Short problem 1 -
Copy the passage of the SoundSwallower documentation excerpt from "hmm (str) –" up to and including "should be specified).", with no changes.
Short problem 2 -
Write the next part of the SoundSwallower documentation excerpt, continuing on from its final line.
:: Source excerpt
It can also be initialized by parsing JSON (either as bytes or str):

config = Config.parse_json('''{"hmm": "path/to/things",
                               "dict": "my.dict"}''')

The “parser” is very much not strict, so you can also pass a sort of pseudo-YAML to it, e.g.:

config = Config.parse_json("hmm: path/to/things, dict: my.dict")

You can also initialize an empty Config and set arguments in it directly:

config = Config()
config["hmm"] = "path/to/things"

In general, a Config mostly acts like a dictionary, and can be iterated over in the same fashion. However, attempting to access a parameter that does not already exist will raise a KeyError.

See Configuration parameters for a description of existing parameters.

describe(self)

Iterate over parameter descriptions.

This function returns a generator over the parameters defined in a configuration, as Arg objects.

Returns: Descriptions of parameters including their default values and documentation
Return type: Iterable[Arg]

dumps(self)

Serialize configuration to a JSON-formatted str.

This produces JSON from a configuration object, with default values included.

Returns: Serialized JSON
Return type: str
Raises: RuntimeError – if serialization fails somehow.

items(self)

static parse_json(json)

Parse JSON (or pseudo-YAML) configuration

Parameters: json (bytes|str) – JSON data.
Returns: Parsed config, or None on error.
Return type: Config

class soundswallower.Decoder(*args, **kwargs)

Main class for speech recognition and alignment in SoundSwallower.

See Configuration parameters for a description of keyword arguments.

Parameters

hmm (str) – Path to directory containing acoustic model files.
dict (str) – Path to pronunciation dictionary.
jsgf (str) – Path to JSGF grammar file.
fsg (str) – Path to FSG grammar file (only one of jsgf or fsg should be specified).
toprule (str) – Name of top-level rule in JSGF file to use as entry point.
samprate (float) – Sampling rate for raw audio data.
logfn (str) – File to write log messages to (set to os.devnull to silence these messages)

Raises

ValueError – on invalid configuration options.
RuntimeError – on failure to create decoder.

add_word(self, unicode word, unicode phones, update=True)

Add a word to the pronunciation dictionary.

Parameters

word (str) – Text of word to be added.
phones (str) – Space-separated list of phones for this word’s pronunciation. This will depend on the underlying acoustic model but is probably in ARPABET. FIXME: Should accept IPA, duh.
update (bool) – Update the recognizer immediately. You can set this to False if you are adding a lot of words, to speed things up. FIXME: This API is bad and will be changed.

Returns

Word ID of added word.

Return type

int

Raises

KeyError – If word already exists in dictionary.

alignment

The current sub-word alignment, if any.

This property may take some time to access as it runs a second pass of decoding.

Returns: Alignment - if an alignment exists.

cmn

Get current cepstral mean.

Parameters: update (boolean) – Update the mean based on current utterance.
Returns: Cepstral mean as a comma-separated list of numbers.
::::
:: Given material
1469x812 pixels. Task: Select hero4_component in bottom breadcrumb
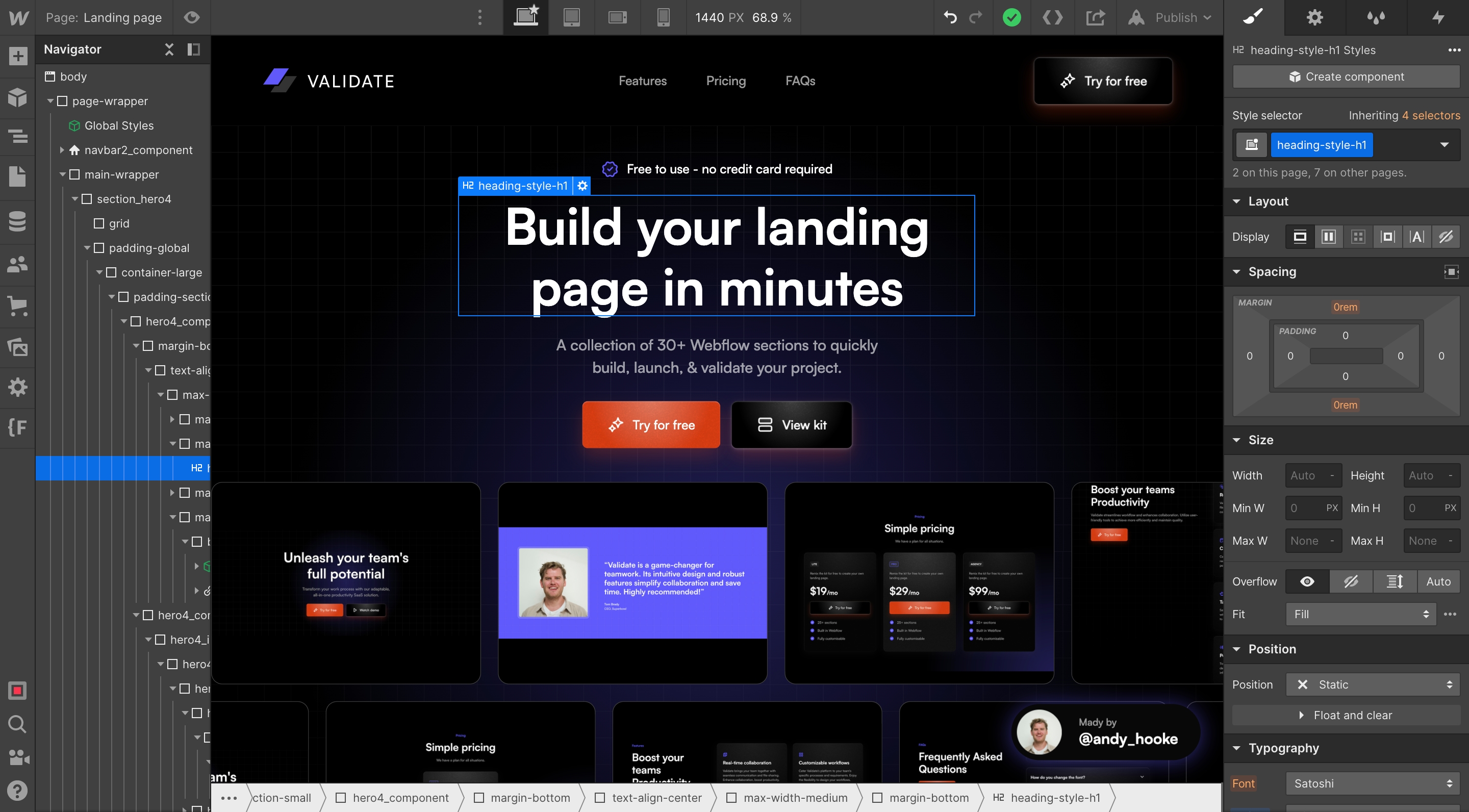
::::
Expected output 1 -
hmm (str) – Path to directory containing acoustic model files.
dict (str) – Path to pronunciation dictionary.
jsgf (str) – Path to JSGF grammar file.
fsg (str) – Path to FSG grammar file (only one of jsgf or fsg should be specified).

Expected output 2 -
Return type: str

config

Property containing configuration object.

You may use this to set or unset configuration options, but be aware that you must call initialize to apply them, e.g.:

del decoder.config[“dict”] decoder.config[“loglevel”] = “INFO” decoder.config[“bestpath”] = True decoder.initialize()

Note that this will also remove any dictionary words or grammars which you have loaded. See reinit_feat for an alternative if you do not wish to do this.

Returns: decoder configuration.
Return type: Config

static create(*args, **kwargs)

Create and configure, but do not initialize, the decoder.

This method exists if you wish to override or unset some of the parameters which are filled in automatically when the model is loaded, in particular dict, if you wish to create a dictionary programmatically rather than loading from a file. For example:

d = Decoder.create() del d.config[“dict”] d.initialize() d.add_word(“word”, “W ER D”, True) # Just one word! (or more)

See Configuration parameters for a description of keyword arguments.

Parameters

hmm (str) – Path to directory containing acoustic model files.
dict (str) – Path to pronunciation dictionary.
jsgf (str) – Path to JSGF grammar file.
fsg (str) – Path to FSG grammar file (only one of jsgf or fsg should be specified).
toprule (str) – Name of top-level rule in JSGF file to use as entry point.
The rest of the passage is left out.